27 Haziran 2009 Cumartesi

Hapishane Öyküleri

Cezaevindeki kadınlara okuma yazma öğretmek amacıyla ziyaret yapıldı geçen cezaevine. Çok acayip bir hikayeye rasladım, paslamadan geçemeyeceğim.

Kadın 40-50 arası yaşlardan birinde ikamet etmekte, orası bariz. Taşra kadını olduğu da her hâlinden belli. Kocasından gördüğü şiddeti de buna bağlayabiliriz tabi doğal olarak. Zaten aşağılamak için söylememiştim.

'Neden buradasın Teyzem?' diyoruz, zarf atalım da anlatsın hikayesini biz ince belli bardaktan çayımızı içip sigara tüttürürken. Derdine de ortak olalım, gönlünü ferah tutabilelim istiyoruz tutabildiğimiz kadar. Fakat ortaya traji-komik bir hikaye çıkıyor, gülmemek için zor tutuyorum kendimi. Bu kadarını da beklediğimi söyleseydim yalan söylemiş olurdum;

Kocam beni dövüp duruyordu. Eli çok ağırdır, çok canımı yakardı. Tak etti canıma, iki tane adam tuttum biriktirdiğim parayla.

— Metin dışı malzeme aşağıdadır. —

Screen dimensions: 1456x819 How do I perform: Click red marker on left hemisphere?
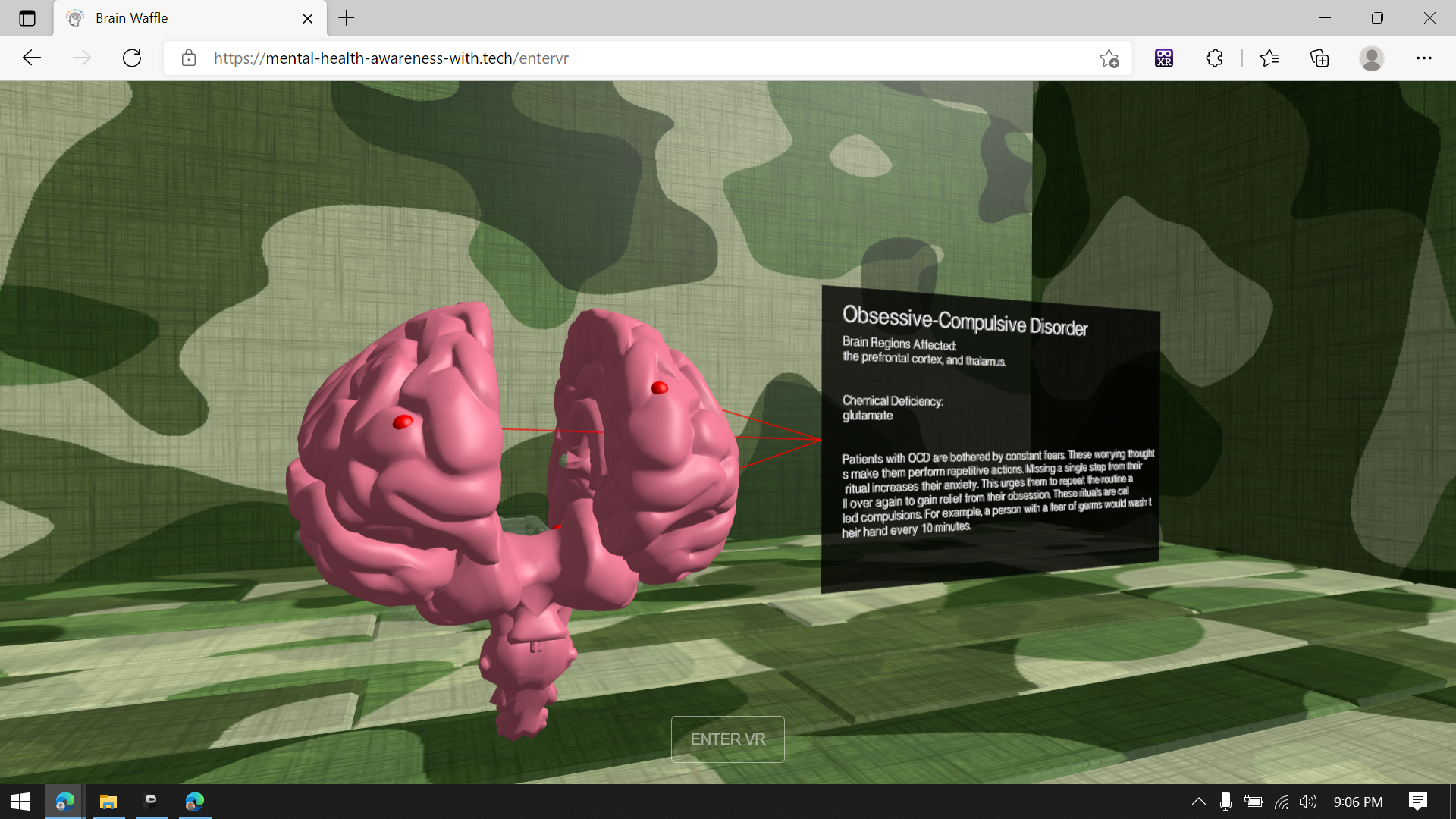click(403, 422)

Bunu şöyle eşek sudan gelinceye kadar dövsünler de yıllarca çektiklerimi bir nebze de olsun anlasın istedim. İstemez olaydım...

Bokunu çıkarmışlar, döve döve öldürmüşler herifi. Kocamı dövüp öldürmüş olsalar gam yemezdim, bir de elin adamını kocam zannedip döverek öldürmüşler. İşte o yüzden, azmettirmekten buradayım ben.